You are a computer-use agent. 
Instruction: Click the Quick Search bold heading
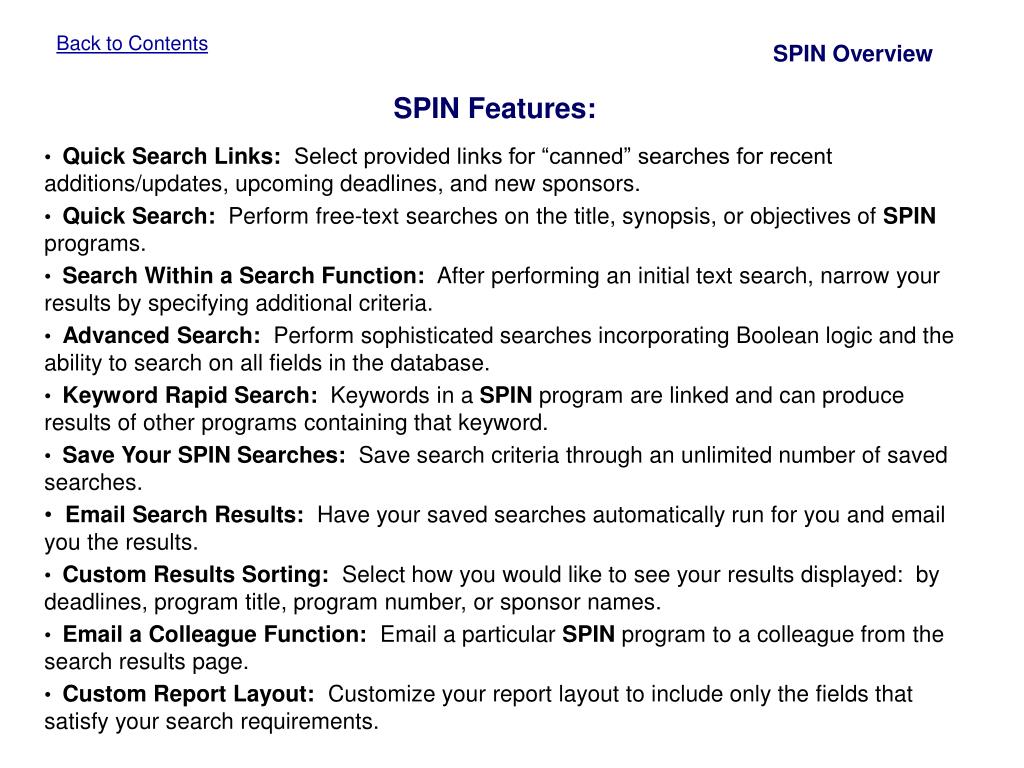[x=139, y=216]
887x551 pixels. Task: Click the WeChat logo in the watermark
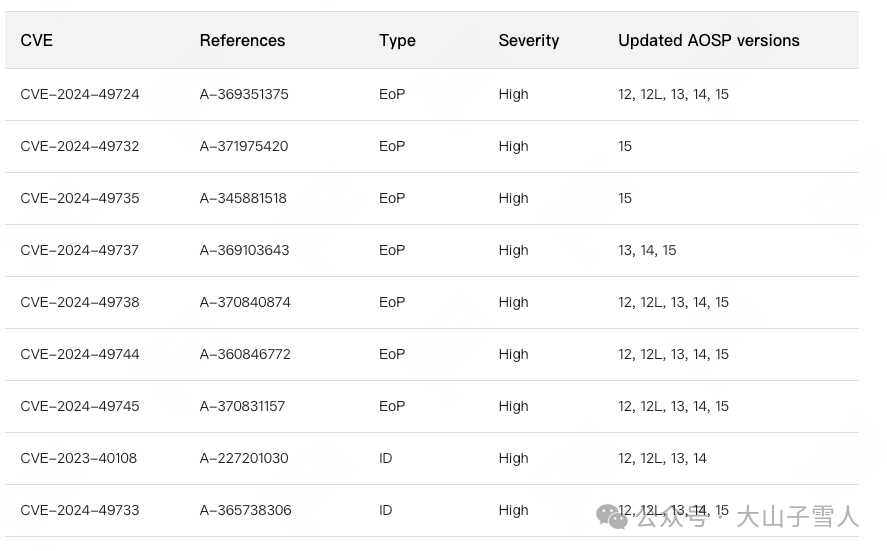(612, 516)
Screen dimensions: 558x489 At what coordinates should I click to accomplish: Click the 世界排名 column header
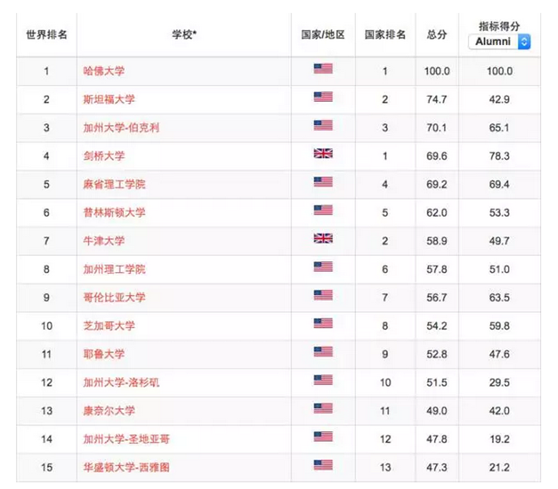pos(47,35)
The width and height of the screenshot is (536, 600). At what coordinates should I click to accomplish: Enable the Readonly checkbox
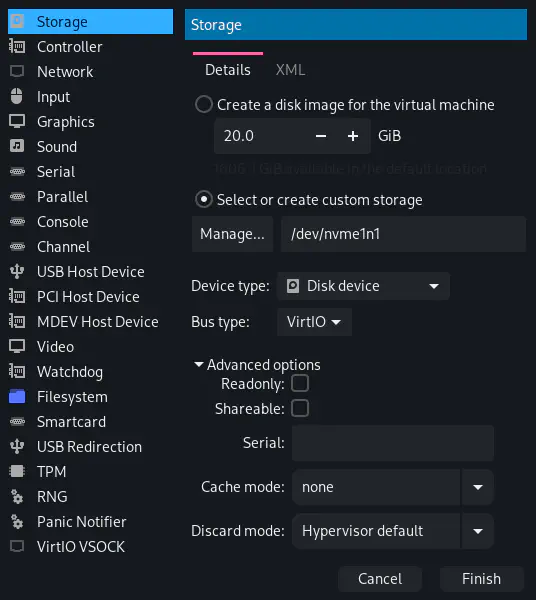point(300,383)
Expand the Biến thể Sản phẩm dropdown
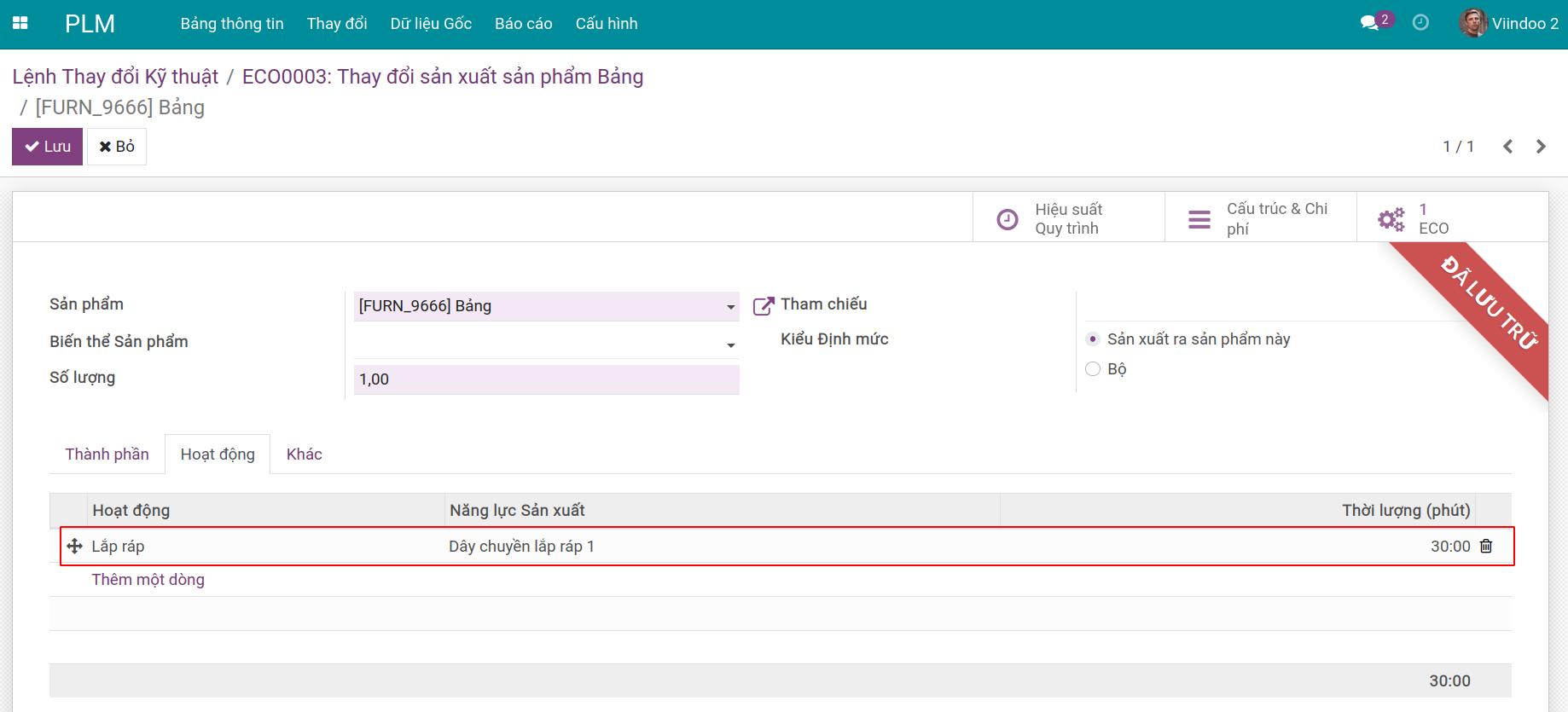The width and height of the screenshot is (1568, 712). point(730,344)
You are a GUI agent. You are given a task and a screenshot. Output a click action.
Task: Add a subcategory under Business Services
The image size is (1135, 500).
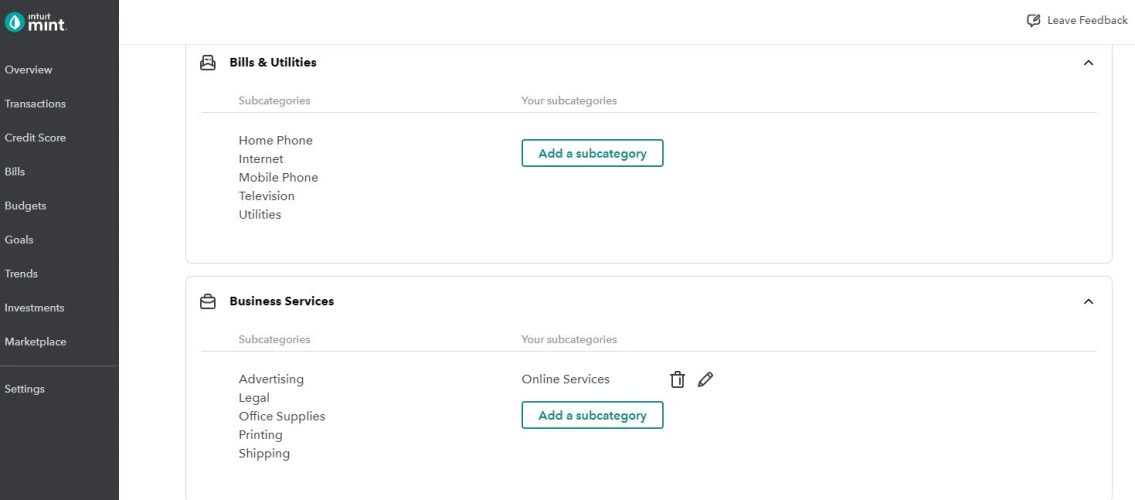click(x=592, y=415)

# # # # # # #

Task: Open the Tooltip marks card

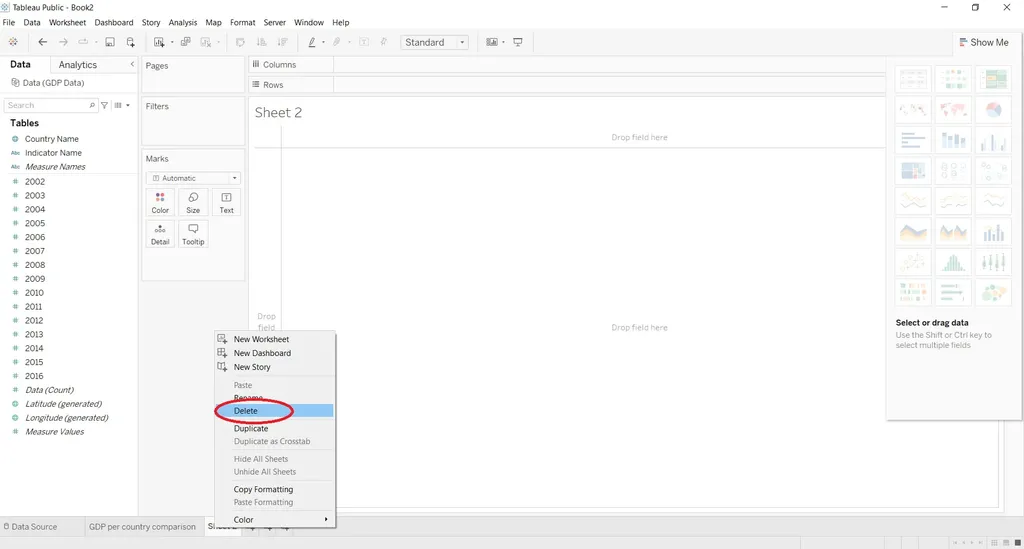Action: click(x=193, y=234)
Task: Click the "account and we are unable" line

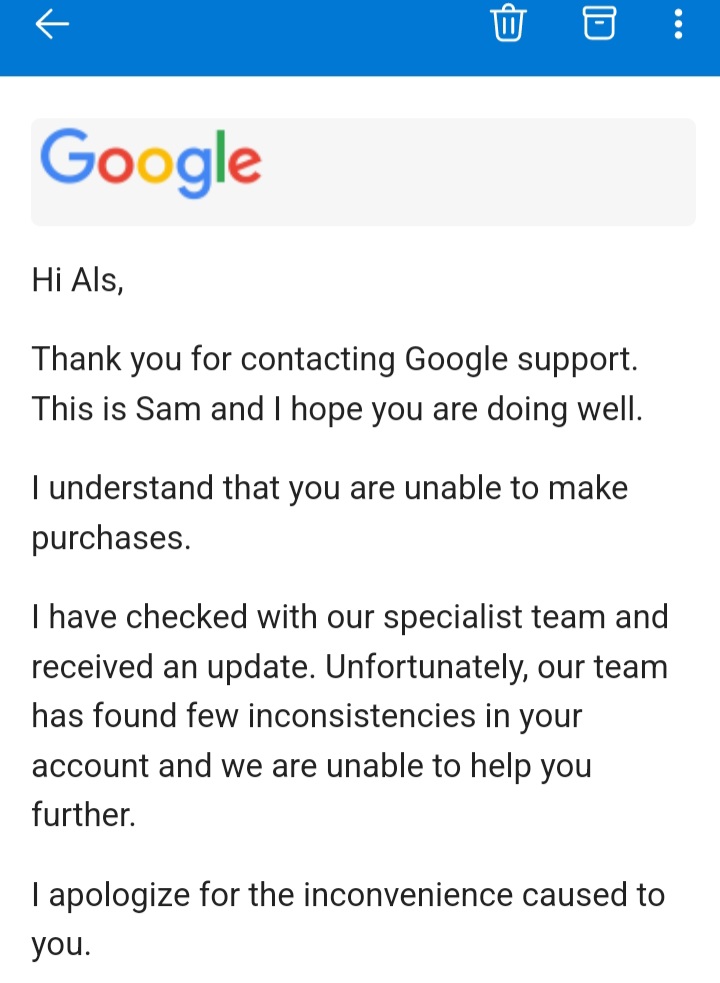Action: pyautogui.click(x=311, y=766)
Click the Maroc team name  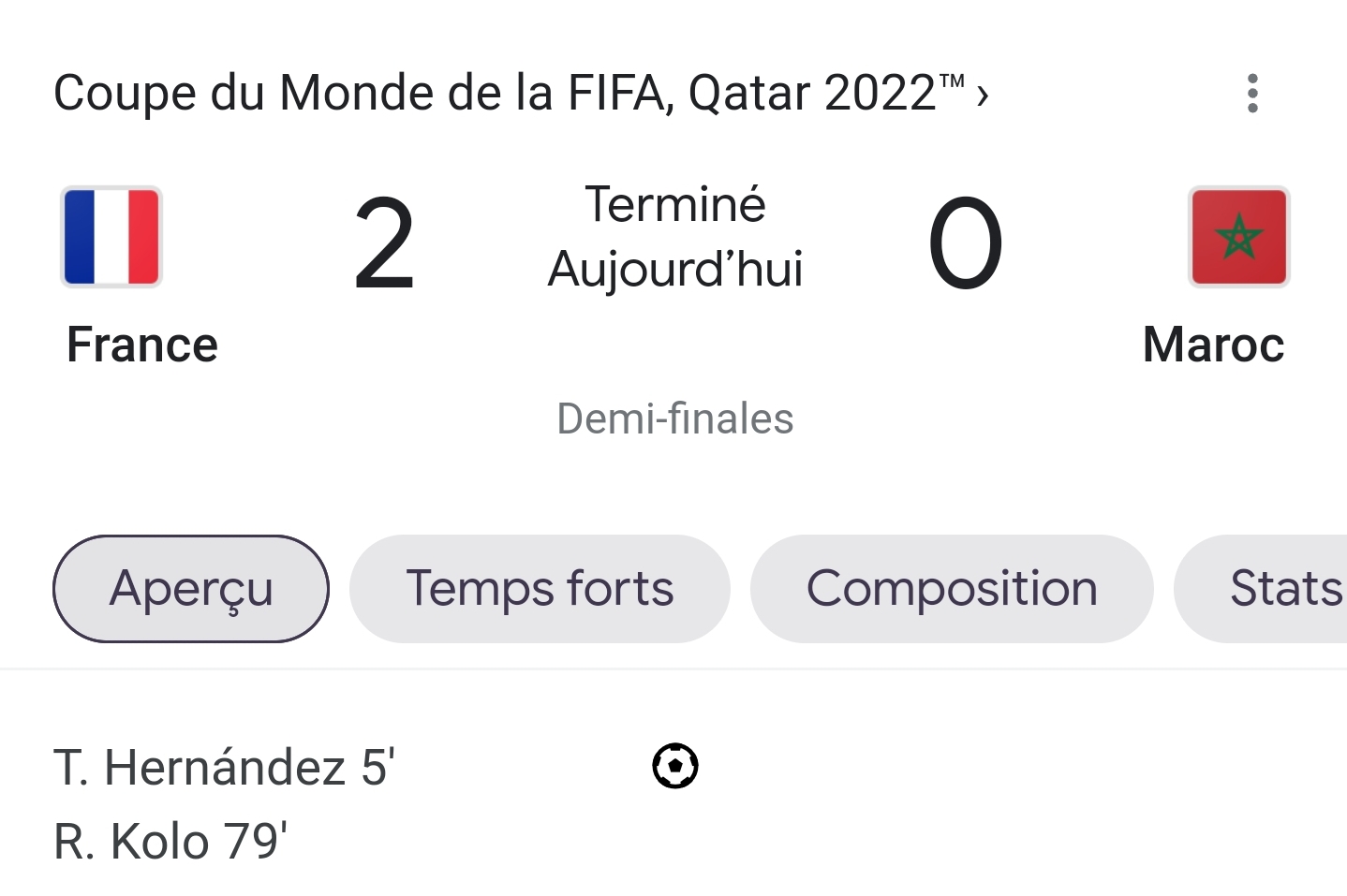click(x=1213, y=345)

# # # # # # #

ACTION ITEM> Going through the listing above, tally the lines that contain the word "agent" and state the total alone.

ANSWER SPACE> 2